At a traction AC substation, filter-compensating units 4 and 5 are connected to the winding of a step-down three-phase transformer 1 with measuring current transformers 2 in each phase, and installation 5 is connected through switching switches 6 and 7. Depending on the ratio of currents in the supply arms with installed measuring voltage transformers 3 PKU 5 switches to the "leading" or "free" phase voltage.

In accordance with [2], in order to reduce the asymmetry of currents and voltages to zero, it is necessary to perform calculations of the ratio of currents of the supply arms for each instantaneous value of the load current:

and then compare with the following calculated p value:

where I _opt and I _Ot are the instantaneous values of currents in the power arms with the “leading” and “lagging” voltage phases, respectively;

ϕ _opt and ϕ from _t are the instantaneous phase values of these currents.

To calculate the phase characteristics of the currents of the supply arms with “leading” and “lagging” voltage phases, an intelligent terminal 8 with the function of measuring the electrical parameters of the contact network is introduced into the invention.

We determine the conditions for connecting the PKU 5 to the “leading” or “free” phases of the transformer voltage (in the presence of the calculated coefficients α and δ)

- if the condition is met

n> α⋅р,

then PKU 5 should be connected to the “leading” phase cb of the voltage of the traction winding of the transformer by turning on the first switching switch 6, (switching switch 7 is off).

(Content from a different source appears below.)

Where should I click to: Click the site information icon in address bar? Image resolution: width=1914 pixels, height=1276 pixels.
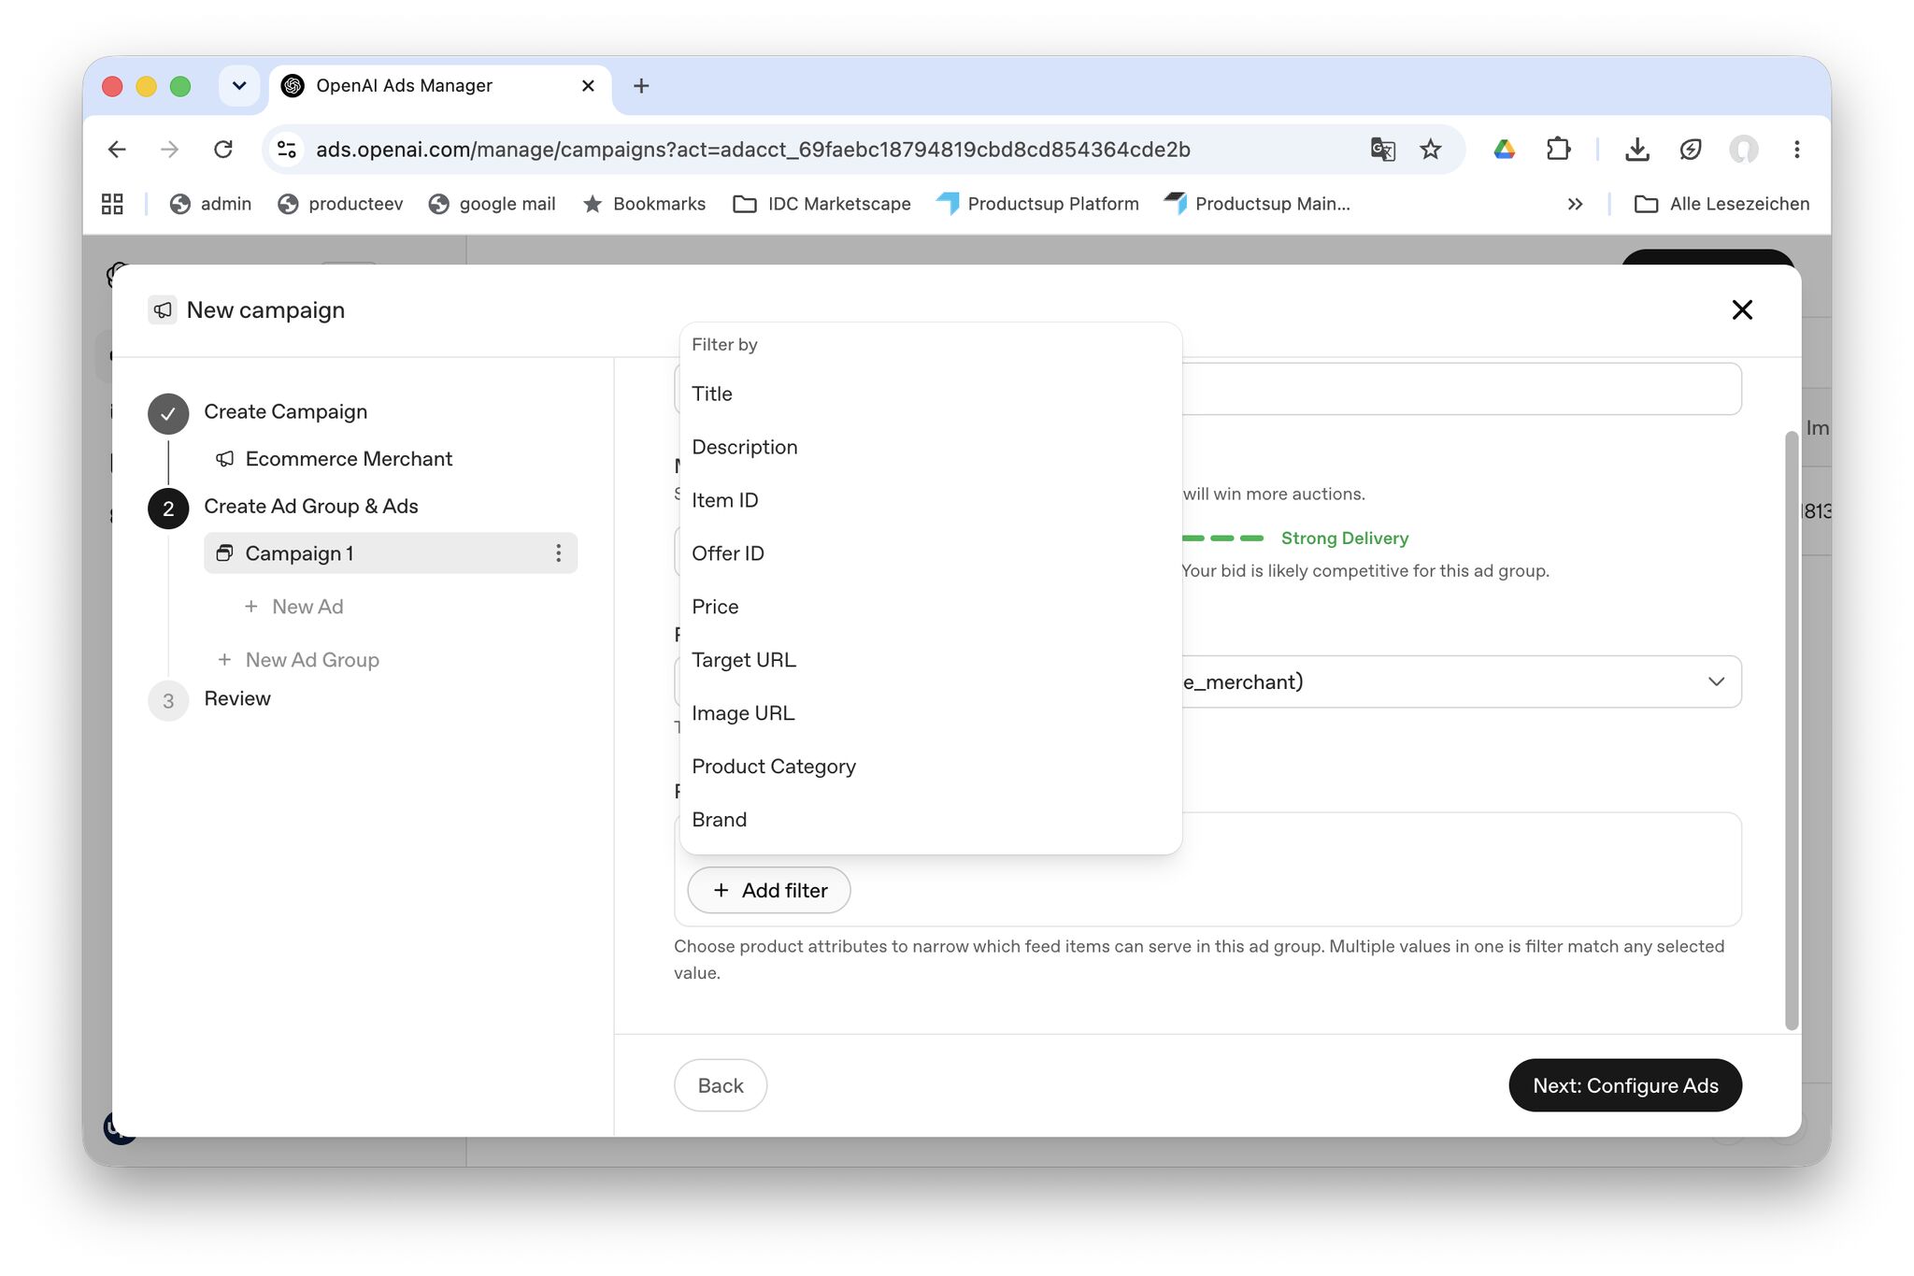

- if the condition is met:

n <δ⋅р,

then PKU 5 should be connected to the “free” phase ab of the traction winding voltage of the transformer by turning on the second switching switch 7 (switching switch 6 is off).

- if the condition is met:

δ⋅р≤n≤α⋅r,

then you should turn off both switching switches 6 and 7 (PKU 4 in the power arm with the "lagging" phase of the voltage remains on).

According to the operating experience, it is advisable to take in (3) - (5) the following calculated coefficients: α from 1.1 to 1, and δ from 0.8 to 0.9.

Calculations according to expressions (1) - (5) are performed in calculation block 9.

As a result, the operation algorithm of the proposed balancing installation of traction substation of alternating current will be as follows.

In the initial state, the load currents along the supply arms, measured by the intelligent terminal 8, have values that do not satisfy the conditions (3) and (4) for the corresponding comparison circuit 10 or 11 of the calculation unit 9 to operate, and the switching switches 6 and 7 are turned off.

When condition (3) is determined by the comparison circuit 10, a logic unit signal appears at its output, which is fed to the input of the first element BAN 12. If there is no signal at the output of the comparison circuit 11 (logical signal zero is present), then element 12 opens and its output appears a signal of a logical unit, which comes to the actuating element 15 and makes the switch 6.

Similarly, the fulfillment of condition (4) will ensure that at the input of the second element PROHIBIT 13 the logical unit signal from the output of the comparison circuit 11. At a logical zero at the output of the comparison circuit 10, the element 13 is opened and the logical unit signal is output from the output element 17. In this case, switch 7 is turned on.

When condition (5) is fulfilled, or, otherwise, conditions (3) and (4) are not met, comparison circuits 10 and 11 are in an unworked state, which ensures the presence of a logical signal zero at their output, and this, in turn, is the appearance of a signal logical unit at the output of the element OR NOT 14, which passes to the actuating element 16 and makes the circuit breakers 6 and 7.

For traction power supply of 2 × 25 kV AC, all of the above remains true. Despite the fact that, as a rule, in a 2 × 25 kV system, transformers are single-phase, but the effect of lagging and leading phases is the same. Therefore, switching the PKU in phases remains the same. It should be noted that the balancing at traction substations of a 2 × 25 kV system using a phase-switched single-phase PKU in this invention is indicated for the first time.

The technical and economic effect of the invention consists in improving the quality of electricity at a traction substation by balancing currents and voltages.

Literature

1. Tamazov A.I. The asymmetry of currents and voltages caused by single-phase traction loads. M .: Transport, 1965.235 s.

2. Borodulin B.M., German L.A., Nikolaev G.A. Condenser installations of electrified railways. M .: Transport. 1983, 183 p.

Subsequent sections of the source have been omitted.